Mother Nature tried, but not even a two-hour and 26-minute rain delay could stop the Yankees and CC Sabathia. The ace wouldn’t allow his team to lose no matter how many run-scoring opportunities they blew early in the game, carrying the club until they mounted a five-run rally in the ninth. The Yankees took Game One of the ALDS by the score of 7-2.
Ichiro Good … And Bad
There was nothing I wanted more coming into the game/series than a first inning run(s). Scoring in the first inning while on the road, especially in the playoffs, is a good way to calm the nerves a bit. The Yankees struck for a run just two batters into the game, as Ichiro Suzuki followed Derek Jeter’s leadoff single with a double into the left-center field gap. Jason Hammel left the full count fastball right out over the plate and Jeter was running on the pitch, so he made it all the way home without a throw. The ball rolled all the way to the wall. Nine pitches into the game, the Yankees had a lead.
Unfortunately Ichiro giveth and Ichiro taketh away. He tried to steal third on the first pitch of Alex Rodriguez’s at-bat following the double, but got gunned down at third by Matt Wieters. I told you the Orioles are good at preventing the opposition from taking the extra base. Ichiro got a good jump and there was a right-handed hitter at the plate, but Wieters is just that damn good. Making the first out of the inning/series at third base like that was a big mistake by the veteran speedster, who was playing in his first playoff game since his rookie season.
Tex Good … And Bad
Because one base-running mistake wasn’t enough, the Yankees tacked on a second in the fourth inning for good measure. The Orioles took a 2-1 lead on a two-run Nate McLouth single in the bottom of the third (more on that in a bit), but they responded right away with the tying run in the top of the fourth. A-Rod got it all started with a leadoff walk, falling behind in the count 1-2 before taking some breaking balls off the plate for the free pass.
Now, for the life of me, I have no idea why Alex took off for second when Hammel had Cano in an 0-2 count one batter later.

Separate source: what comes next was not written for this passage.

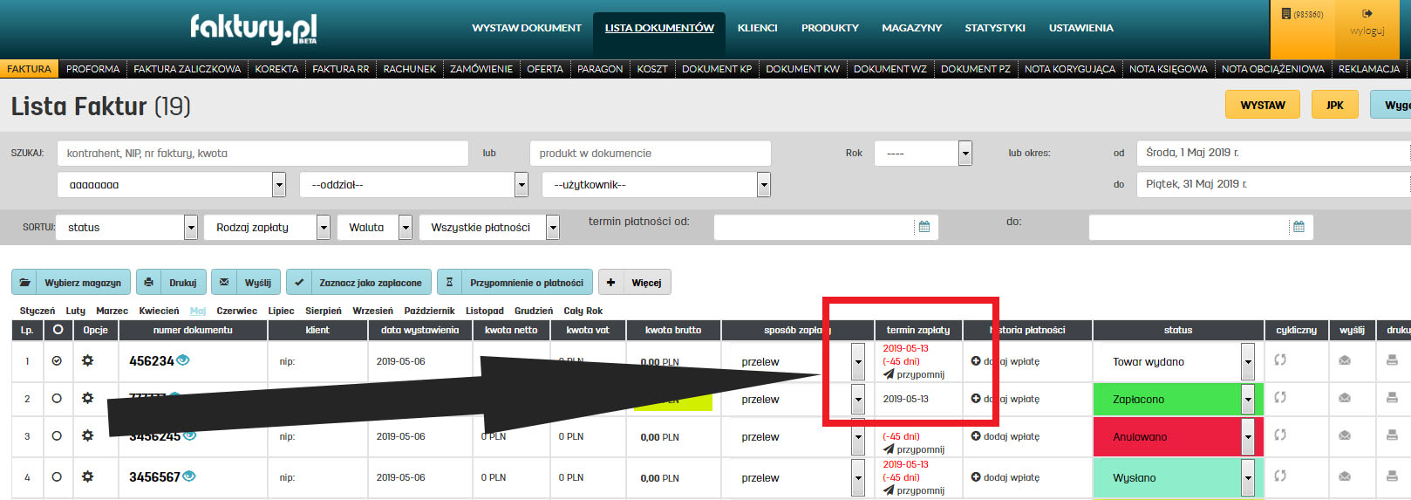Click eye icon next to invoice 3456567
This screenshot has width=1411, height=500.
point(189,476)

Robbie had fouled off two straight 0-2 pitches and A-Rod broke for second on the fifth pitch of the at-bat for no apparent reason. Maybe he was able to sneak a peek at the sign and knew a breaking ball was coming? Either way, it worked. Cano grounded out sharply to first, but Alex made it to second and was able to avoid the double play (but not without a funny slide). Nick Swisher followed with a six-pitch walk to put men on first and second with one out.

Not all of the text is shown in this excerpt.